A sua presença incomodava mas, de uma maneira diferente, como se algo sempre tivesse que ser provado e aprovado. Nem trocar palavras precisavam; bastava um olhar e tudo era dito, sem nenhuma pronúncia.
Sempre tentava alcançar o que lhe era esperado, e ainda assim percebia que ficava devendo em algum aspecto. Notas, comportamento, escolhas… Ficava a dúvida se realmente fazia certo, da maneira correta, na medida certa, na hora apropriada.

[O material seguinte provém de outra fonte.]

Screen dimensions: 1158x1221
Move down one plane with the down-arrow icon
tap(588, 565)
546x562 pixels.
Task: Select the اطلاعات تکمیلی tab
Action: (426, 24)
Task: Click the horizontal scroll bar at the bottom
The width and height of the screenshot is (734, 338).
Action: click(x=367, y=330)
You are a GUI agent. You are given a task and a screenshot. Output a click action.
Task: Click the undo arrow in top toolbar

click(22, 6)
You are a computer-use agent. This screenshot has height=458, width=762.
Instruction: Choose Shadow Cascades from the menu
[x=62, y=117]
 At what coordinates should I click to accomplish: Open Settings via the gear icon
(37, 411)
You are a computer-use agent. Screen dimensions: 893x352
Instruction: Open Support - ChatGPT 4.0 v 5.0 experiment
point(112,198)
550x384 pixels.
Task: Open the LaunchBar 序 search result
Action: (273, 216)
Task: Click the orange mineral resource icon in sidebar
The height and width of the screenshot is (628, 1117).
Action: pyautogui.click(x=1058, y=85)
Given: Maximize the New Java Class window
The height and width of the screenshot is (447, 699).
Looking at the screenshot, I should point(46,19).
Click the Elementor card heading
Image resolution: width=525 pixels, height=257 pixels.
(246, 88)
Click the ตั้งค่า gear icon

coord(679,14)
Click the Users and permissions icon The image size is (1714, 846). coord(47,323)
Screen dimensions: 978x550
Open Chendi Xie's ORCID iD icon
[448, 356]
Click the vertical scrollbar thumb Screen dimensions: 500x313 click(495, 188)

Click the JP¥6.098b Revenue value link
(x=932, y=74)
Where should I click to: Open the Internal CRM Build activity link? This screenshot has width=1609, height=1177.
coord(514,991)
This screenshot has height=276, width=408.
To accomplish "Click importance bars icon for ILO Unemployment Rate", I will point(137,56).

A mão pesada de uma correção era a mais esperada para um carinho. Ansiava por um olhar de aprovação daquele de quem nunca soube o que realmente sentia, pensava, queria…
Entre poucas lembranças um episódio ficou marcado. Como mais velha se sentia responsável pelo irmão, assim sempre ajudava a cuidá-lo. Numa das vezes em que o vestia, perdeu a paciência e lhe deu um tapa na perna. Nessa mesma hora, lá estava ele, olhando a cena.
Claro que se seguiu o esperado, a briga. Nesse dia, não quis nem sair do quarto, chorava desesperada. Não pela voz alterada ou pelo possível tapa que recebeu, mas pelo desapontamento de quem mais se quer orgulhar. Depois, o inesperado. Ele voltou e, mesmo sem pedir desculpas, lhe deu um abraço. Isso bastou!
Disso tudo, o que ficou foi a reconciliação. Bom, dizem que as crianças, de tão puras e ingênuas, têm um poder enorme de perdoar, não guardam mágoas. Mas só iria entender que nem tudo o que dizem é verdade.
Anos mais tarde, a relação não muda muito. Discussões, brigas, tempo em que nem se falavam… Achava que tinha se perdido em tantas chateações e era impossível arrumar o que já nasceu diferente.
Quando não mais dividiam o mesmo espaço, a mesma casa, mantinha contato com a mãe. Ela era quem sempre os guiava na verdade – o que também só foi entendido tardiamente.
Sempre foi o porto, a força da casa e que também injustamente foi julgada nos momentos mais críticos (e que merece linhas exclusivas). Falavam ao telefone e ao se despedir pedia:
– Mammy, tell daddy that I love him!
Ela sempre falava: “Eu direi.”
Tenho certeza de que quando ela desligava o telefone nem precisava repassar, ele mesmo já escutava a resposta e entendia o recado daquela que foi embora e que, mesmo com tantas brigas injustas, não infundadas, deixava parte do seu coração para ele, e era uma doação sem retorno, sem devolução.
Hoje, reconhecendo a semelhança e provando, ambos, que não só crianças sabem esquecer o que nem mais fere o coração, ela mesma passa o recado que sempre quis dar, mesmo em pensamento ou orações. Só agora, depois de entender que a vida sempre tem razão é que diz por ela mesma: Daddy, I love you.